▶ [Source excerpt]
'''

Illustration of the plaintext, key, and ciphertext

Choosing an Encryption Algorithm

First Alice and Bob must choose a specific encryption algorithm to use. The crypto module's getCiphers function returns a list of the names of the supported cryptographic algorithms that are supported on your machine.

Sample of the output of calling `getCiphers`

In this example Alice and Bob will choose to use the aes-256-cbc cipher. Let's break down what we can learn about this particular algorithm from its name:

  1. aes: The "Advanced Encryption Standard." As the name suggests this is a widely used encryption standard.
  2. 256 This refers to the size of the key that will be used. In this case a 256 bits key. Generally speaking the longer the key is the more you'll be protected from brute-force attacks (where an attacker loops through all possible keys).
  3. cbc This stands for "Cipher Block Chaining" which is a mode of encryption that works by splitting the plaintext into fixed-size "blocks". One of the things that makes this method secure is that it uses an Initialization Vector which we'll cover next.

'''

▶ [Records shown]
'''

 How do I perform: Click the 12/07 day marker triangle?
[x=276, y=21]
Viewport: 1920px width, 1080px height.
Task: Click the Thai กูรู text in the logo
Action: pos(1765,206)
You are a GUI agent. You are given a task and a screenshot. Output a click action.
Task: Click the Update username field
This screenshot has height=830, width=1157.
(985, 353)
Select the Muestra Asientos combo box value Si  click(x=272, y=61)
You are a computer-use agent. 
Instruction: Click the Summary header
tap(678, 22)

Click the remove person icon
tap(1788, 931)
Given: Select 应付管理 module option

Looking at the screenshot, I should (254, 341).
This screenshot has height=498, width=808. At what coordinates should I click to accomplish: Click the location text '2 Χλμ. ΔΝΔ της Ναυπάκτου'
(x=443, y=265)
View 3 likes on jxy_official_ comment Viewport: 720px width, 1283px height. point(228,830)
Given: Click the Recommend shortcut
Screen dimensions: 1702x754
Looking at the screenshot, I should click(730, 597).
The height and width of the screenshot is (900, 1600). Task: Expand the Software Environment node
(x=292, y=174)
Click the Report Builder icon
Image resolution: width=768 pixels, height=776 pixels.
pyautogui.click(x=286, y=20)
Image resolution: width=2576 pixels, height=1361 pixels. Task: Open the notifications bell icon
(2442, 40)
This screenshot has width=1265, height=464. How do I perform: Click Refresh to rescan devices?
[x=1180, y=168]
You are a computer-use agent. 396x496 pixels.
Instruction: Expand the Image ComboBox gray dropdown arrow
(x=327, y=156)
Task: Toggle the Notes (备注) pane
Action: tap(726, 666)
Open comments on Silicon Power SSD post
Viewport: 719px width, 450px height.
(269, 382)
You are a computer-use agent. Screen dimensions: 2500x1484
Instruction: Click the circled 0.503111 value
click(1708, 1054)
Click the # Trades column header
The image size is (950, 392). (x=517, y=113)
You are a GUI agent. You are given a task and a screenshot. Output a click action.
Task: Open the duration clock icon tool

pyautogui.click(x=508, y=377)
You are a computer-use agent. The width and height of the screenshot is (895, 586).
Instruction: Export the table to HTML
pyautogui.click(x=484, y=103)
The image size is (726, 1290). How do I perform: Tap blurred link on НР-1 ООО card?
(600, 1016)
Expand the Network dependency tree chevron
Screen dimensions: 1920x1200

'''

▶ [Stated problem] Reproduce a passage of the encryption excerpt word for word, starting at the words "Choosing an Encryption" and stopping after the words "used encryption standard.". The material has no connection to the encryption excerpt.

▶ [Task answer]
Choosing an Encryption Algorithm

First Alice and Bob must choose a specific encryption algorithm to use. The crypto module's getCiphers function returns a list of the names of the supported cryptographic algorithms that are supported on your machine.

Sample of the output of calling `getCiphers`

In this example Alice and Bob will choose to use the aes-256-cbc cipher. Let's break down what we can learn about this particular algorithm from its name:

  1. aes: The "Advanced Encryption Standard." As the name suggests this is a widely used encryption standard.